Look below for the lines from the one with "The height and width of the screenshot is (831, 1280)." to the one with "Click the Totale", and copy exactly those lines, both ends included.

**MATERIAL FOR THIS TASK:**
==================================================
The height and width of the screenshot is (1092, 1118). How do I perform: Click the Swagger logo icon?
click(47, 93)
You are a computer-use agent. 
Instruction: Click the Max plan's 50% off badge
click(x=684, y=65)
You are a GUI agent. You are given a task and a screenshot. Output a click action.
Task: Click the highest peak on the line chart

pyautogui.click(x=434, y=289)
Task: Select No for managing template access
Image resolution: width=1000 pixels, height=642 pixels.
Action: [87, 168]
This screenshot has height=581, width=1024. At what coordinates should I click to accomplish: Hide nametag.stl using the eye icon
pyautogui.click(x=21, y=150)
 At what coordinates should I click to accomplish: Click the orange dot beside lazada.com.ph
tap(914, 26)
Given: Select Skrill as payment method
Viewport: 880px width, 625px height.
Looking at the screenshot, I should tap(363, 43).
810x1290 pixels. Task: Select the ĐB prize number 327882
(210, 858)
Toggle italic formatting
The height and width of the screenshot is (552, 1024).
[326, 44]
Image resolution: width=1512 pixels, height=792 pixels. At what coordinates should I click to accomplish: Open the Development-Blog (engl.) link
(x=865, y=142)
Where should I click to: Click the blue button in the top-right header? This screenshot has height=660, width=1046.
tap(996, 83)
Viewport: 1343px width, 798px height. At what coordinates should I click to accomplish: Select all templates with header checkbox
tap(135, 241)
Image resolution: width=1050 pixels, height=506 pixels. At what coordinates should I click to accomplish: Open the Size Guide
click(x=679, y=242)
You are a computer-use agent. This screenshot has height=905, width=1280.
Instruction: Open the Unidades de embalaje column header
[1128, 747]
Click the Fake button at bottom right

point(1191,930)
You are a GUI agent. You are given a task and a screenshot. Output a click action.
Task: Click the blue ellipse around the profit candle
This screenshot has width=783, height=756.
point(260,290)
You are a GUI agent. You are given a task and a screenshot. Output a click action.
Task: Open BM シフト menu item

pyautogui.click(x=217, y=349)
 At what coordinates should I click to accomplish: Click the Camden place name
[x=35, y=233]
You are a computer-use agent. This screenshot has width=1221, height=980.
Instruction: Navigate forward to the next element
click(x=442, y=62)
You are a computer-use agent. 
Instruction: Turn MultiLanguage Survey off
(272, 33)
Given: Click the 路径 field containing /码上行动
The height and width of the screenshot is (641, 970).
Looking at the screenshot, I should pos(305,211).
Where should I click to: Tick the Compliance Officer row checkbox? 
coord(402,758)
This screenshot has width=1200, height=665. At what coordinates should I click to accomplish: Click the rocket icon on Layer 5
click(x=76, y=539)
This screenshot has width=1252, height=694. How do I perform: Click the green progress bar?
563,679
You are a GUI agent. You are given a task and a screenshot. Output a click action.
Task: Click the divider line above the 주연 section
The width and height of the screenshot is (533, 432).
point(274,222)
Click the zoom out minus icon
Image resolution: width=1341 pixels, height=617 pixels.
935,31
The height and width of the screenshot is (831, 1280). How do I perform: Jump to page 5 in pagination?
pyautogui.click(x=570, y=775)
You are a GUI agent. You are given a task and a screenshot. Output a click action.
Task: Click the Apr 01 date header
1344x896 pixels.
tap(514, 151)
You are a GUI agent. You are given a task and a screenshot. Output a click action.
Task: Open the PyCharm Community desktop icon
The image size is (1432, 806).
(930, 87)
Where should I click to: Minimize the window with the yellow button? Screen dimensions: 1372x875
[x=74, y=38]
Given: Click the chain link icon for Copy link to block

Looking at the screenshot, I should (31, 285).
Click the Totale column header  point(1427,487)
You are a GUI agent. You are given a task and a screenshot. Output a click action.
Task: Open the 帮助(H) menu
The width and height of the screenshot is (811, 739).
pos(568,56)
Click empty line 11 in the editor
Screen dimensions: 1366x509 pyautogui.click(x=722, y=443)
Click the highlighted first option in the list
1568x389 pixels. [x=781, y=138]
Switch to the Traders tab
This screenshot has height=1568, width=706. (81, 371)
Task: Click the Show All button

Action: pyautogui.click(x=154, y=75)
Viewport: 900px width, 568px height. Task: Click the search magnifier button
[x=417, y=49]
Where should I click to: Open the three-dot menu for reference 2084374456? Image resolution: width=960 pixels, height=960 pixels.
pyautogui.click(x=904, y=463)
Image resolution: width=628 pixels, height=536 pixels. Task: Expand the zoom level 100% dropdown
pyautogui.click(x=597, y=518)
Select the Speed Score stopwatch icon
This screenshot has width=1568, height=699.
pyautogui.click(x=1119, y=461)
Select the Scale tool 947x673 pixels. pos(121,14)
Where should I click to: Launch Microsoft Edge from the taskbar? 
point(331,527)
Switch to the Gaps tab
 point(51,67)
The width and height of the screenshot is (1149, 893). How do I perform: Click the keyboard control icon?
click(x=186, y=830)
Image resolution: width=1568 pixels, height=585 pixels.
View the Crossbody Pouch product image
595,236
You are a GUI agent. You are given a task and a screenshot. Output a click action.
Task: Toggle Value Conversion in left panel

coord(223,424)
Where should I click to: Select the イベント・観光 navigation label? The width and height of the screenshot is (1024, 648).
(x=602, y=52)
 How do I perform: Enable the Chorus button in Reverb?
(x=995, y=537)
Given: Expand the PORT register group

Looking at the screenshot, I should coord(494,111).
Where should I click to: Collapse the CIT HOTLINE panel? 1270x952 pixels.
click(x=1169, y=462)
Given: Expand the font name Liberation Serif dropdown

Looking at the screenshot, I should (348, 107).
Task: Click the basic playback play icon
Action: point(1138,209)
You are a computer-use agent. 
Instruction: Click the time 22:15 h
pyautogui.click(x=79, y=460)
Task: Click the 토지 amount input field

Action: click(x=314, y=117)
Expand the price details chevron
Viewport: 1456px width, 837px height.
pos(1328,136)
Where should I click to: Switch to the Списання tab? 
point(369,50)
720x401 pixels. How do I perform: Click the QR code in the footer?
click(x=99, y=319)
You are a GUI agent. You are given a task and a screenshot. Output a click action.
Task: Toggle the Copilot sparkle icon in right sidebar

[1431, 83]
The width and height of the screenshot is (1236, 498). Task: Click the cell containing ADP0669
==================================================
**RESPONSE TO THE TASK:**
The height and width of the screenshot is (831, 1280). How do I perform: Jump to page 5 in pagination?
pyautogui.click(x=570, y=775)
You are a GUI agent. You are given a task and a screenshot. Output a click action.
Task: Click the Apr 01 date header
1344x896 pixels.
tap(514, 151)
You are a GUI agent. You are given a task and a screenshot. Output a click action.
Task: Open the PyCharm Community desktop icon
The image size is (1432, 806).
(930, 87)
Where should I click to: Minimize the window with the yellow button? Screen dimensions: 1372x875
[x=74, y=38]
Given: Click the chain link icon for Copy link to block

Looking at the screenshot, I should (31, 285).
Click the Totale column header  point(1427,487)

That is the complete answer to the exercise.